Navigation Design Principles
"Navigation organizes content so it makes it easier for users to find the information they need in your app. To make navigation more app-specific, start by defining your users, their typical paths through your app, and how you want them to use them. Function." - Material Design
Define users and core tasks
Before designing your navigation, you need to be clear about who your users are and what they do most.
Take the requirement in the background as an example:
This demand has made it clear that users are a certain type of business group. In the early stage of this answer, actual analysis can be carried out by means of demand mining and user research. Commonly used methods include user portraits, in-depth interviews, questionnaires, focus groups, etc. The specific operation methods are specially introduced on the Internet, and will not be expanded here.
After obtaining the core pain points and demands of merchants, what operations will these groups do? After a task teardown, we came up with a list of their required actions:
Then sort out their main functional processes:
After the user groups and core tasks are clarified, the functional process can be deconstructed, and the skeleton of the APP can be built through the information architecture.
Reasonable Information Architecture
The information architecture reflects the composition of the entire content of the APP. A reasonable grouping and classification can make the product easier to understand and browse; it also allows the functional framework to have good scalability.
You may face dozens or even hundreds of function points in the initial organization, so how to organize the information effectively?
(1) Starting from user cognition
The most classic way is the card sorting method, which allows users to organize function points according to their own cognition. The specific operations are further divided into closed classification and open classification. The former establishes some categories according to the characteristics of the product itself, and the latter is completely classified by the user. In this way, the information architecture of the user version is obtained, and then similar items are merged through the information architecture of multiple user versions to obtain the functional structure that conforms to the user's cognition.
Identify what is most important, what is secondary, and what is not. Generally, it can be evaluated from these three dimensions: demand strength, frequency of use, number of tasks, and decision-making tools to assist in obtaining the optimal solution. When there are many functions, there will be a dilemma, but if each function is important, it means that each is not important, and it is easy for users to lose focus.

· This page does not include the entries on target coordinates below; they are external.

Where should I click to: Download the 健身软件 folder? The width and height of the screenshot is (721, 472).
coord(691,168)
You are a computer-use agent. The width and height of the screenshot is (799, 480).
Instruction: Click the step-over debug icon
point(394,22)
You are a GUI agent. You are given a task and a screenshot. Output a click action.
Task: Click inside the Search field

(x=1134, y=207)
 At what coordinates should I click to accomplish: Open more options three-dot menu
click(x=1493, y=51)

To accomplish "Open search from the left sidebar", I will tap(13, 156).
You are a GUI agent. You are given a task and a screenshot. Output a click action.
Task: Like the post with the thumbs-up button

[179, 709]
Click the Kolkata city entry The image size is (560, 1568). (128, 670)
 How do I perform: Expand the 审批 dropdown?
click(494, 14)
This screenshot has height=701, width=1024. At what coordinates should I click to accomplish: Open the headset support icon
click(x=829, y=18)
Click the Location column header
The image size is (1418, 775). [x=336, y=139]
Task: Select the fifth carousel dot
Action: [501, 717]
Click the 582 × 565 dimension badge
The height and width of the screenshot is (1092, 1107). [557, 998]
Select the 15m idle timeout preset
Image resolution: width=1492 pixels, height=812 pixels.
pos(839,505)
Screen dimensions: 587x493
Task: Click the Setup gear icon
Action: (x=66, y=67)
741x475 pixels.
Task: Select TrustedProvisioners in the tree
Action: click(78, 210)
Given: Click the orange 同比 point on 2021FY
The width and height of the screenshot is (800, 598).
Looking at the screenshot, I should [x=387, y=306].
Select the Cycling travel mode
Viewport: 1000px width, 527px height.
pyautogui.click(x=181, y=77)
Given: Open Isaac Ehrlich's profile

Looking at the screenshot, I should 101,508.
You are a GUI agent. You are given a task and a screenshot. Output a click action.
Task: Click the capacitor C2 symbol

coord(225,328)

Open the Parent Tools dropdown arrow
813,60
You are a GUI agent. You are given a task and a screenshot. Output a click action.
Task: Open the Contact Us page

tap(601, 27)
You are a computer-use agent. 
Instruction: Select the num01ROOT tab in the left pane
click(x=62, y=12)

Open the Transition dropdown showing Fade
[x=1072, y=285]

(3) Grasp the scene type of the task
Different task scenarios correspond to different organizational methods, which can generally be divided into browsing type and task type. For browsing scenarios, the product may need to display more objects so that users can quickly gain a clear understanding. For example, an information-based APP spreads many news categories; while for task-based scenarios, it is necessary to highlight key processes. Nodes allow users to successfully complete what they want to do, such as the shopping cart and order mechanism of e-commerce APPs.
Finally, we might tease out the information architecture of these three cases, and then start the interface design according to the navigation pattern.
Common Navigation Patterns
The iOS design guidelines have pointed us to 3 classic navigation patterns: hierarchical navigation, flat navigation, content-driven navigation, and of course, the drawer navigation advocated by Android. The navigation of most APPs on the market is also based on these categories for evolution or combination.
Flat navigation (usually used as primary navigation)
The most common is tabbed navigation. Labels can be located either at the top of the screen or at the bottom, and are generally placed at the bottom for the convenience of user finger operations.
Applicable scenarios: Multiple top-level modules are independent of each other, and there are frequent switching between modules
Visibility is good, and functions are easier to be discovered by users;
Good operability, easy to operate with fingers in the bottom area;
In line with most user habits.
A typical representative is the settings of iOS, which are essentially parent-child presentations of functional architecture, with each page having a child until it reaches the end. To go to another destination, you have to go back to the parent and select another child from the beginning.
Applicable scenarios: There are a large number of tasks, which are independent of each other, and do not need to switch frequently between tasks.